Location
- Montrose Avenue Wigan, Greater Manchester, WN5 9XL England
- Coordinates: 53°32′38″N 2°40′34″W﻿ / ﻿53.5438°N 2.6761°W

Information
- Type: Secondary School
- Closed: 2011
- Local authority: Wigan
- Specialist: Business and Enterprise College
- Department for Education URN: 106520 Tables
- Ofsted: Reports
- Gender: Coeducational
- Age: 11 to 16
- Houses: Enterprise, Mill, Barge, Land, Coilery
- Colours: Blue and Green
- Website: http://www.pembec.wigan.sch.uk/index.htm

= PEMBEC High School =

PEMBEC High School (Pemberton Business and Enterprise College) was a state school in the Pemberton district of Wigan, Greater Manchester, with Business and Enterprise College status.

The school had a "Gifted and Talented" programme that had given it its highest number of pupils with A and A*s at GCSE.

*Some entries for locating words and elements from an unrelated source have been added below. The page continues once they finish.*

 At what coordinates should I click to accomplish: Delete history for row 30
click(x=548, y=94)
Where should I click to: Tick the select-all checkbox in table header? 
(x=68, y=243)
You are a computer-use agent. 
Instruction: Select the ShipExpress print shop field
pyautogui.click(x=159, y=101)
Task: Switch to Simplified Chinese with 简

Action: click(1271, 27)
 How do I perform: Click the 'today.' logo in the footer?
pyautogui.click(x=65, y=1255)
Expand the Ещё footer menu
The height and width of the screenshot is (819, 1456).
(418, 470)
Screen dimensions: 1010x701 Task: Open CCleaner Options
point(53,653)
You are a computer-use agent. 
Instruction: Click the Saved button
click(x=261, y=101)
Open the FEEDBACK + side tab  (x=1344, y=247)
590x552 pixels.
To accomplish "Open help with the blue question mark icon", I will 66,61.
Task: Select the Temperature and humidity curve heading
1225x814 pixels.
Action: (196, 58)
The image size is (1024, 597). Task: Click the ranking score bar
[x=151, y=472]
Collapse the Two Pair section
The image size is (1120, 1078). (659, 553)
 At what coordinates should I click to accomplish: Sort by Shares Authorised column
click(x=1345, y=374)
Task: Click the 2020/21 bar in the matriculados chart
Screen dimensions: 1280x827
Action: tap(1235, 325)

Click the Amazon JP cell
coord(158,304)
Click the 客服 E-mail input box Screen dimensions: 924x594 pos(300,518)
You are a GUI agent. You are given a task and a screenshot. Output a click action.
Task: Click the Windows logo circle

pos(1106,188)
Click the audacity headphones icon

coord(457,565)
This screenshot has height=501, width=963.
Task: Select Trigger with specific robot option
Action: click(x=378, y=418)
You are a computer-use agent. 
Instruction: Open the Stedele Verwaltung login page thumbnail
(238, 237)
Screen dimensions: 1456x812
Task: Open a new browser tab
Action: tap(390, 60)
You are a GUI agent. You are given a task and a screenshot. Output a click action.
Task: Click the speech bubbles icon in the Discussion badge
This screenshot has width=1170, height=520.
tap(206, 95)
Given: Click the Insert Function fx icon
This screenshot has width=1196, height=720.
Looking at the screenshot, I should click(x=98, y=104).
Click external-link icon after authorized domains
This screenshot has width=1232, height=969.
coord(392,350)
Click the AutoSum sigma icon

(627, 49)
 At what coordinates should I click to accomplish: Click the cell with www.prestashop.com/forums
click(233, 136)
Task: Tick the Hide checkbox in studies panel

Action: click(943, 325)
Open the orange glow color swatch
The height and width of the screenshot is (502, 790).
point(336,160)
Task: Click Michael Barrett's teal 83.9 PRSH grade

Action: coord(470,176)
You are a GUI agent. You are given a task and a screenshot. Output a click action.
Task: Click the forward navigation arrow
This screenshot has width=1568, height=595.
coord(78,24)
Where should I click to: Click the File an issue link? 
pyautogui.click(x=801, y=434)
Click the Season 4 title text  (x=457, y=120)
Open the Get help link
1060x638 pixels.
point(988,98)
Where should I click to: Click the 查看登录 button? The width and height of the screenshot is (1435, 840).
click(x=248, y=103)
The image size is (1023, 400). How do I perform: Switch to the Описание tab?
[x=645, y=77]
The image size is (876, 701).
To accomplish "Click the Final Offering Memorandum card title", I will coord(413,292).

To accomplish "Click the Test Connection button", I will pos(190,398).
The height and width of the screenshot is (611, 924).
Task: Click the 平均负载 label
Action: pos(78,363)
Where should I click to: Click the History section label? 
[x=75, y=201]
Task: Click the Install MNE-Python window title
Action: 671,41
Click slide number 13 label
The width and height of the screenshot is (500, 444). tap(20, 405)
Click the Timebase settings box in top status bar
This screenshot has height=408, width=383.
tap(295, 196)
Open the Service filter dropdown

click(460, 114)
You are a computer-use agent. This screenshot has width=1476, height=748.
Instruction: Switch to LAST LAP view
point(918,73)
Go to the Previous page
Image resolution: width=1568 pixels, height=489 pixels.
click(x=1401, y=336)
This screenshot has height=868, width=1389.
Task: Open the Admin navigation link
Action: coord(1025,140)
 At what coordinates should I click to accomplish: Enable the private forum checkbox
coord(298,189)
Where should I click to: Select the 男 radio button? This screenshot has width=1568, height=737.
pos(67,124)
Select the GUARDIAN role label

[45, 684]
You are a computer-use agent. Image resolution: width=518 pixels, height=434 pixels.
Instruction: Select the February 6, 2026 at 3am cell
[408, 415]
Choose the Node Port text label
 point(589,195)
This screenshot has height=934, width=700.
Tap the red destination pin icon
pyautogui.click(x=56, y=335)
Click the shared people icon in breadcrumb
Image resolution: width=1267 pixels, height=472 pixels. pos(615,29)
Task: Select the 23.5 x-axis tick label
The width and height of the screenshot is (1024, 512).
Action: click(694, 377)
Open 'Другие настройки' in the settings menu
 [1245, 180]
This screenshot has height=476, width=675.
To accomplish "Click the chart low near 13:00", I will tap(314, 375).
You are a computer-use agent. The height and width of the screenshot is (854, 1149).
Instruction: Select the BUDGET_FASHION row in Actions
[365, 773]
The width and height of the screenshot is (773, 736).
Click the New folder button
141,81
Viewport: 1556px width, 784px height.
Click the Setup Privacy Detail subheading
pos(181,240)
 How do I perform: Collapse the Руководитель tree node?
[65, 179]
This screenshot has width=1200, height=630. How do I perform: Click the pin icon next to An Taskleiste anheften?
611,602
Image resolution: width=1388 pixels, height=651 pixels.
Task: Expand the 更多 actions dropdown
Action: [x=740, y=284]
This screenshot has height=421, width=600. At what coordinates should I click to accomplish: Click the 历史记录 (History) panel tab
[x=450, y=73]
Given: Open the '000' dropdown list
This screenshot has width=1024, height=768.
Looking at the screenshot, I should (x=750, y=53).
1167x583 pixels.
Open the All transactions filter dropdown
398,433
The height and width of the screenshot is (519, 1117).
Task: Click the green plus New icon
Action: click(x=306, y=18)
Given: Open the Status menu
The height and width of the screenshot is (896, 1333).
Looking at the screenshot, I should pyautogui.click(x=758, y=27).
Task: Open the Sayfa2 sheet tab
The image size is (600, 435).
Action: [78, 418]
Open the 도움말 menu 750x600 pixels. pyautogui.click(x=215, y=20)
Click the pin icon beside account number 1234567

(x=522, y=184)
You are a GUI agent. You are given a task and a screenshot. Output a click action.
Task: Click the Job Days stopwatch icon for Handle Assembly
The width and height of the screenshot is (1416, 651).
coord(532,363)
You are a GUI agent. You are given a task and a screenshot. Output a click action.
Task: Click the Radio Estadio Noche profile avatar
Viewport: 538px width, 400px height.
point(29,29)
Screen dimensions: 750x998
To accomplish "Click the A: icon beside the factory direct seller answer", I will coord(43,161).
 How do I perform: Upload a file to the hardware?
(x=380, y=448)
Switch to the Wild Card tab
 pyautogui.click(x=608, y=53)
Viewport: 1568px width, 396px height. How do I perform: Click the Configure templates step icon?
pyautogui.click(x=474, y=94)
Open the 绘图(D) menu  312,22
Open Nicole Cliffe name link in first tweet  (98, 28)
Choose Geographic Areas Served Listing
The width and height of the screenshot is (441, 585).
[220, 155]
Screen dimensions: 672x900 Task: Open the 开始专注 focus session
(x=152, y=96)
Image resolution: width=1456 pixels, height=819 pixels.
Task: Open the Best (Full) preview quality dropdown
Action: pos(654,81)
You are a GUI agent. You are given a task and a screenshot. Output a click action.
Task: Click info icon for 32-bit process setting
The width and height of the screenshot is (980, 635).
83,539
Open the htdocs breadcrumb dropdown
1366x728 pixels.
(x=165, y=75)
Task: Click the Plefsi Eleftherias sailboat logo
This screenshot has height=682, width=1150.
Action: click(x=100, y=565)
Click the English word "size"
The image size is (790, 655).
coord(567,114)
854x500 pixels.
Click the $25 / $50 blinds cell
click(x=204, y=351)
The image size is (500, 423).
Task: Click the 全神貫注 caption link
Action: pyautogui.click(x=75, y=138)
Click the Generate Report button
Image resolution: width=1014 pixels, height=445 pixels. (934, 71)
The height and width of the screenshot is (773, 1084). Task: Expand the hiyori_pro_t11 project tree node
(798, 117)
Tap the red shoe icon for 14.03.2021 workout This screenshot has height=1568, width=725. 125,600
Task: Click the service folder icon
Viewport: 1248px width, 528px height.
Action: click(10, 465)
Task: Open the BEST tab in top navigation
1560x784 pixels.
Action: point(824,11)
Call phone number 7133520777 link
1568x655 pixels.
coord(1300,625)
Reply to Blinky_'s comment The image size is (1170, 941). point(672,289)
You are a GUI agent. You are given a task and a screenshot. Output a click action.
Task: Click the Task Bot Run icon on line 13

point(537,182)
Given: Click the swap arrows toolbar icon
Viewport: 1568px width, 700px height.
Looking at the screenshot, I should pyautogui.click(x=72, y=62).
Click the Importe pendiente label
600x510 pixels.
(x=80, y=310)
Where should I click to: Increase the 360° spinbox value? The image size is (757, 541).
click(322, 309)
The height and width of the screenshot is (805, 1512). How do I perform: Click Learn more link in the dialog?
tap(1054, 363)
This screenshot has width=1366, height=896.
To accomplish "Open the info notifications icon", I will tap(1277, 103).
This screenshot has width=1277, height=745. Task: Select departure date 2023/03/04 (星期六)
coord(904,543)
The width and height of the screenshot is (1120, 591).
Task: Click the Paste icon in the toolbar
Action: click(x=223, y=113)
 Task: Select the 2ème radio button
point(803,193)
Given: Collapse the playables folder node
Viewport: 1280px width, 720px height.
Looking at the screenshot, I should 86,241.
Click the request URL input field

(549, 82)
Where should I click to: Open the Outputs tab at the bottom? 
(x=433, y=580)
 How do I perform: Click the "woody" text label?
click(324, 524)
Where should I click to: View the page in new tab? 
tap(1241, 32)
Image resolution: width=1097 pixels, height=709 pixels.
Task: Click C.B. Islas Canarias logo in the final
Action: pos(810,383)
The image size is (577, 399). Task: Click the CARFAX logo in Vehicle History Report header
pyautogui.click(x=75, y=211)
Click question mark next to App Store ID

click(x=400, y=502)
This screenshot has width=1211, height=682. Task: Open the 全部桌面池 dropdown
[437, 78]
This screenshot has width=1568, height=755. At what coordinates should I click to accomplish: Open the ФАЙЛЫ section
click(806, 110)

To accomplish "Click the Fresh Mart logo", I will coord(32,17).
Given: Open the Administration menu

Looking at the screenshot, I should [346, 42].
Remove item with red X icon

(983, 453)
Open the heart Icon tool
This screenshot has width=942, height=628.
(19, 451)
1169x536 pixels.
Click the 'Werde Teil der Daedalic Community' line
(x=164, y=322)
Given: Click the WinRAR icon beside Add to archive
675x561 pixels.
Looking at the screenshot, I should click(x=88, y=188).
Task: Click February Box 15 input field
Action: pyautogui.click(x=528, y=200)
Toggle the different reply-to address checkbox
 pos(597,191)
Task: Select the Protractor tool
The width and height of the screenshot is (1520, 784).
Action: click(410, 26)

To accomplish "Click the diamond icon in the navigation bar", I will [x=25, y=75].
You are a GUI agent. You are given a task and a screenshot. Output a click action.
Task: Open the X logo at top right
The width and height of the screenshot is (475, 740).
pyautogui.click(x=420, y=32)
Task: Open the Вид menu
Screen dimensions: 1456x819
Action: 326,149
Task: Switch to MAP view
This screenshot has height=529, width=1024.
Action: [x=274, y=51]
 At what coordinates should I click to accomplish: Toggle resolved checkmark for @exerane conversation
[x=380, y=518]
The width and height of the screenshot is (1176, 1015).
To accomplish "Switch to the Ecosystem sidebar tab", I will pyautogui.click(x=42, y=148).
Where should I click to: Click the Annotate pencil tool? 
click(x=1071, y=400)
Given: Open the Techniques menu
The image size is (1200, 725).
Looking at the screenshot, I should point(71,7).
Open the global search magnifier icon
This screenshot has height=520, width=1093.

PEMBEC was closed in August 2011, and the site was re-named 'Central Park'. Ran by the Wigan Warriors rugby league club, Central Park offered vocational training and further education programmes for 14-19-year-olds. The provision also offered extensive facilities to be used by the local community as well as new headquarters for the club, a sophisticated base for the Warriors' Community and Foundation operations and a Centre of Excellence for the highly reputed Wigan Warriors' Youth Development Programme.

In 2023, Wigan Council began to demolish the site, with plans to use the site to create a new home for Hope School, a SEND school currently based in Kelvin Grove, Wigan.